Rehearsed performance. If it looks rehearsed people will not see you as a person but a machine.
Focus on self. Do I really need to explain this one?
Be a nameless speaker. What do want to be known for? Make sure everyone is aware.
Take all of the time needed. It is OK to be short as long as the message is clear and people understand what it is you do and how it can help them.
Clarify message. Make sure people understand what is that you are really try to say. Look for both verbal and non verbal clues. The non verbal have more meaning.
Add Humor. People like people that are funny. If you can’t have fun at what you are doing look for something else. This is extremely important.

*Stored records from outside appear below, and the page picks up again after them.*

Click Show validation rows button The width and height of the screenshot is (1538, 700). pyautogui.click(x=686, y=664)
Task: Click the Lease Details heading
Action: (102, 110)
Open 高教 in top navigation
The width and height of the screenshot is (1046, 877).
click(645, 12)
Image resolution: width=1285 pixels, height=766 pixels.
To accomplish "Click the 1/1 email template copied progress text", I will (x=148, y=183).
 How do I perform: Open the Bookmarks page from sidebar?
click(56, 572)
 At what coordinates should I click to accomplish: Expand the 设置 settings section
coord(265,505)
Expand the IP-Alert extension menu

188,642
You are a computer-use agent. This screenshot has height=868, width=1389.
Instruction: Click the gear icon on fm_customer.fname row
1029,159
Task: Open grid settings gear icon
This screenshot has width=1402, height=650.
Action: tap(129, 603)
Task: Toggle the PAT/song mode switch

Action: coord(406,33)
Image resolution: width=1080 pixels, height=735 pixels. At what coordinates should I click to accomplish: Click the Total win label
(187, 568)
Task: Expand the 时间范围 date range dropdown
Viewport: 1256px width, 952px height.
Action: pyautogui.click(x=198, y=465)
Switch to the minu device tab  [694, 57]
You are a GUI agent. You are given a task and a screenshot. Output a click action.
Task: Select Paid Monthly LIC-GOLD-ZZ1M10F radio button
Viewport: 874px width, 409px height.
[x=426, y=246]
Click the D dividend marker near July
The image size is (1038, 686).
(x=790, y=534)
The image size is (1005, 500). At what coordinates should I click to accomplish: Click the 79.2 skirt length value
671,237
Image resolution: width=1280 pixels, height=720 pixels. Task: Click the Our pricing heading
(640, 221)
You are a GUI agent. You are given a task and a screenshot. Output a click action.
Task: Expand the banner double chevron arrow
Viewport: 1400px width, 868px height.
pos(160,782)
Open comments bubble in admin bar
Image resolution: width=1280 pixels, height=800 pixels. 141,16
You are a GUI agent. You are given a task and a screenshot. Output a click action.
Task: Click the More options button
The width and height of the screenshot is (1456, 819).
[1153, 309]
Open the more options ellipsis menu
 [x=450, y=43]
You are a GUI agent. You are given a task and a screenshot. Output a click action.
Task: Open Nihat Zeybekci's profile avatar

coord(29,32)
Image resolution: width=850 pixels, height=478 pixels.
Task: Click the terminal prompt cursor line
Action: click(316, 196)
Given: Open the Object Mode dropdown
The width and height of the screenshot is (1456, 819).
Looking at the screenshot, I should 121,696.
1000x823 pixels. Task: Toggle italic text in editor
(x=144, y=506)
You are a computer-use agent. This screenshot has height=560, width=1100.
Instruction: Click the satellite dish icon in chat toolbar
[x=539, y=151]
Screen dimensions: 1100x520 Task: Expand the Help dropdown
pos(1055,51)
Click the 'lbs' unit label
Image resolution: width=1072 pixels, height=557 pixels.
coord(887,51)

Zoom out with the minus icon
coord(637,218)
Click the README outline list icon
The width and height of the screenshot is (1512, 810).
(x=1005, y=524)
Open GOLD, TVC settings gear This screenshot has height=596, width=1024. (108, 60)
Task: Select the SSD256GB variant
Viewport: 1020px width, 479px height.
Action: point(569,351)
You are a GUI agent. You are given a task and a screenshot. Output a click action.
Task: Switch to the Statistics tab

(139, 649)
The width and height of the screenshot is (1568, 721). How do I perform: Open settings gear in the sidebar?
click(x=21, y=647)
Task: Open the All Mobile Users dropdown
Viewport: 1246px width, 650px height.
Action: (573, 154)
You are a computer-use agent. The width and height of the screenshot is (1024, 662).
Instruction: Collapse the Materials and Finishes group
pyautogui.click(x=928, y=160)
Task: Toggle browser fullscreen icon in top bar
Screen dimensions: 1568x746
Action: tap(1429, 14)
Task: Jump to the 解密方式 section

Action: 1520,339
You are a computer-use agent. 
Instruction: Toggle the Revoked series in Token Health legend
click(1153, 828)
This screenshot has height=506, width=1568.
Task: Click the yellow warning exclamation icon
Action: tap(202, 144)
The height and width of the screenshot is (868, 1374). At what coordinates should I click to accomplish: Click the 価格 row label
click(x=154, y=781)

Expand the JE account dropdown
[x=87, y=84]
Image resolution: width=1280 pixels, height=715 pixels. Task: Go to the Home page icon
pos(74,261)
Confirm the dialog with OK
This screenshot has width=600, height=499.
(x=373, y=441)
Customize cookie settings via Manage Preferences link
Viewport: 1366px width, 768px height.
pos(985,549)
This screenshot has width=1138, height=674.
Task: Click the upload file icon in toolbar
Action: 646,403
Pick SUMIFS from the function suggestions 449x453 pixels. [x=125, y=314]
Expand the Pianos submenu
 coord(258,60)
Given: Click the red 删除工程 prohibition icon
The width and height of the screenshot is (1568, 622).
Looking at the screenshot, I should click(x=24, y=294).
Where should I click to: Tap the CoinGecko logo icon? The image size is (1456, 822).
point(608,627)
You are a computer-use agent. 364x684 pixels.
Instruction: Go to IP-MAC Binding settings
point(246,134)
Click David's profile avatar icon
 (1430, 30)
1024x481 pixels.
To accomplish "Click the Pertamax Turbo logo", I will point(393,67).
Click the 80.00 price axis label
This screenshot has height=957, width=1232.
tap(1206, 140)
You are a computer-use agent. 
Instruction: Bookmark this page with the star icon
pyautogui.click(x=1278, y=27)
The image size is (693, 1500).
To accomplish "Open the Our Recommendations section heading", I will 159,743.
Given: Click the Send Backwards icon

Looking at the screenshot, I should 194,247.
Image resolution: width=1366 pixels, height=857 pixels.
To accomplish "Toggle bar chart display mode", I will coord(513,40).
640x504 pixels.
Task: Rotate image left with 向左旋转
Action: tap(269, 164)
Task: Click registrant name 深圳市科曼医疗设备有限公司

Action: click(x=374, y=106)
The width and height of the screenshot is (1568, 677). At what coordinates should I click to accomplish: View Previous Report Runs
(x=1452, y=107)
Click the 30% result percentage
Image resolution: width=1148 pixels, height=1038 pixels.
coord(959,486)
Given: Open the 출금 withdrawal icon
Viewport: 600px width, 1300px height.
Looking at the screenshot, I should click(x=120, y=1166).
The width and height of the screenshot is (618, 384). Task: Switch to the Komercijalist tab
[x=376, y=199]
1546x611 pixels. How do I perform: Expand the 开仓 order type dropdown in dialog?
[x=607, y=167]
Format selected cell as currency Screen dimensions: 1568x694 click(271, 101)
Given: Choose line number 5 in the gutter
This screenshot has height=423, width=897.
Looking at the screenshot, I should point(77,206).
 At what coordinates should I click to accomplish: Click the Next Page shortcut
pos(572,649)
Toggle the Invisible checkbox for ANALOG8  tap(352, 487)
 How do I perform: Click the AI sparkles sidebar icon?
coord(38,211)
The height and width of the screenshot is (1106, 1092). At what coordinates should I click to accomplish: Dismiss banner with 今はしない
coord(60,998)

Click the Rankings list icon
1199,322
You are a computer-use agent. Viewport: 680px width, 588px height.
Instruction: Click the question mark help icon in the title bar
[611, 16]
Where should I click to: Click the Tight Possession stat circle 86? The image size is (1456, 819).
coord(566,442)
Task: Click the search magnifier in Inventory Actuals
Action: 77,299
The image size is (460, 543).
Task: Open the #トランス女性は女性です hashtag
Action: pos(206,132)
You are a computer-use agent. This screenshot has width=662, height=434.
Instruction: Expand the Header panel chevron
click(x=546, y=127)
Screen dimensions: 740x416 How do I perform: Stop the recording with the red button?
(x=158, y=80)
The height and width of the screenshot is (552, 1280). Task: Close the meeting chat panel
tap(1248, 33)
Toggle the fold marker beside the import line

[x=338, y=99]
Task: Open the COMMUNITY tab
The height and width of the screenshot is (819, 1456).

Qualified. Years experience, designations, certifications, awards, publications, books and past clients are among the criteria meeting planners look at on paper.
Dress the Part. What ever the best dressed audience member is wearing, step it up a notch. Match your dress by audience, message, or location. People will feel more comfortable and be more attentive.
Enthusiasm. If you are excited, they will be excited. The words are irrelevant.
Passion. You either have it or you don’t. If you are not passionate about your subject find something else, NOW!
Connect with the audience. The only way people will listen is if they experience the same challenges as you, at the same point in life, or have similar stories. Share yourself first and the audience will share their attention.
Give service. If someone asks for something give them more than what they asked for. Ask them to email you to answer future questions. They rarely do but the gesture is appreciated.
Differentiate your brand. Fine tune your style, presentation, marketing, and communication that is unique from everyone else. Strive for uniqueness not different.
Be authentic in the message. You must speak from the heart, truth, and from your own personal experiences. EXTREMELY IMPORTANT!
Create a tagline that sells. This is your message. In six words or less what do you do and how will it help others.